Sitting in a bare room overlooking her dry garden, Chorshanbieva is nursing a sick grandchild. She too blames the water. “We always boil it,” she said. “We’ve complained to the water department, but with no results.”
Unlike most of her neighbors, Chorshanbieva wasn’t living in a disaster-prone village when she decided to leave the mountains. “We thought we’d have more land here, that’s why we agreed to move. And we do have lots of land, for tomatoes and potatoes – there’s just no water,” she told EurasiaNet.org.
Most families had dreams of moving on to a better life, said Muboraksho Shokuliev, the village imam. “Then we got here and saw there was nothing, and there’s no chance to go back, so we have to stay. Now this area is our motherland, and every day we hope and pray to God to save us.”
Like most Navruz residents, Shokuliev misses his family in the Pamirs, including his father, sisters and brothers. The majority of villagers have only been home once or twice since moving 12 years ago; the 16-hour trip by bus or shared taxi is expensive.

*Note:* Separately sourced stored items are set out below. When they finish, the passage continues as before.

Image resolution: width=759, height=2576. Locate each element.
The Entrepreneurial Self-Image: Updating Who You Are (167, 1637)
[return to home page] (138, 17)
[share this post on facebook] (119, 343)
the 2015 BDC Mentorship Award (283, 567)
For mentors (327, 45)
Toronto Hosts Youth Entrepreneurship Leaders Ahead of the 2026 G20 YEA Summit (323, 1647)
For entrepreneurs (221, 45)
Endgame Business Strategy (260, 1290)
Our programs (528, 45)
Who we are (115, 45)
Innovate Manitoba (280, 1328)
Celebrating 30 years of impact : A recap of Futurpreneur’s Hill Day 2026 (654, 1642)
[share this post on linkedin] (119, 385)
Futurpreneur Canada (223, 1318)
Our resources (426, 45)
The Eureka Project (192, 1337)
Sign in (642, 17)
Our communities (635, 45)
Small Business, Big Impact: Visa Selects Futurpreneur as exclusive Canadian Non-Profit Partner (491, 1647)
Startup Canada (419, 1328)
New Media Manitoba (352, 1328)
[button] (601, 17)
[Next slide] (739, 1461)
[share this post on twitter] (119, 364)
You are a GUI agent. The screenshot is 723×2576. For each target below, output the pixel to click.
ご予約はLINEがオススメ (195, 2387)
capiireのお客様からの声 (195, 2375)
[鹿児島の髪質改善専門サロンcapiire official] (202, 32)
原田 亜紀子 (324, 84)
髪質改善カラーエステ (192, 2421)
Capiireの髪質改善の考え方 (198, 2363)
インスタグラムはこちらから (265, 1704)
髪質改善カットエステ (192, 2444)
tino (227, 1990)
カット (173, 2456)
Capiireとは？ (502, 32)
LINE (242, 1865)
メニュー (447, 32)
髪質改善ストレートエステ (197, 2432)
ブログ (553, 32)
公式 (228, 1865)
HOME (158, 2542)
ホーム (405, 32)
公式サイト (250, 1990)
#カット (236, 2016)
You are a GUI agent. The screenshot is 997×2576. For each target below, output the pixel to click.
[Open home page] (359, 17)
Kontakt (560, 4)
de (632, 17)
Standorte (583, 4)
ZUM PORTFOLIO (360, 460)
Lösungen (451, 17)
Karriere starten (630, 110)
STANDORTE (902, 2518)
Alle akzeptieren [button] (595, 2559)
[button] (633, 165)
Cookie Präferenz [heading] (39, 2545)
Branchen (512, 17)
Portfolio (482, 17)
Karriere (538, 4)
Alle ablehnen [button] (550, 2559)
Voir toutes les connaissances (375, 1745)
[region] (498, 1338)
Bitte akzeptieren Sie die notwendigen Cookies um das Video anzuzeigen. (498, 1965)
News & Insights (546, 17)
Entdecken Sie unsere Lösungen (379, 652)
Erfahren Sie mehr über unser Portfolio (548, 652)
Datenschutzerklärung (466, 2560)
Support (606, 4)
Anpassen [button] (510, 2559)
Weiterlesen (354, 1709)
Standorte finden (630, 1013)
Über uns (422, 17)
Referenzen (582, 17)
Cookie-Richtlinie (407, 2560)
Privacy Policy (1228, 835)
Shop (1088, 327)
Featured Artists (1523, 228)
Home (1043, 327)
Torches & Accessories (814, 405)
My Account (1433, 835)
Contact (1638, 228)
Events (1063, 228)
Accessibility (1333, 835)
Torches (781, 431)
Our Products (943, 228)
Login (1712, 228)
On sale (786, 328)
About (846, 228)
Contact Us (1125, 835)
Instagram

On her last trip, Chorshanbieva brought back a strawberry plant. “Where a person lives becomes their motherland,” she said, bending over to check on her frail transplant. It is wilted, sitting in a hollow of baked earth with just a few green leaves in a sea of dry brown. “A person always hopes to make their lives better,” she said. “But living can be difficult when there’s no water.”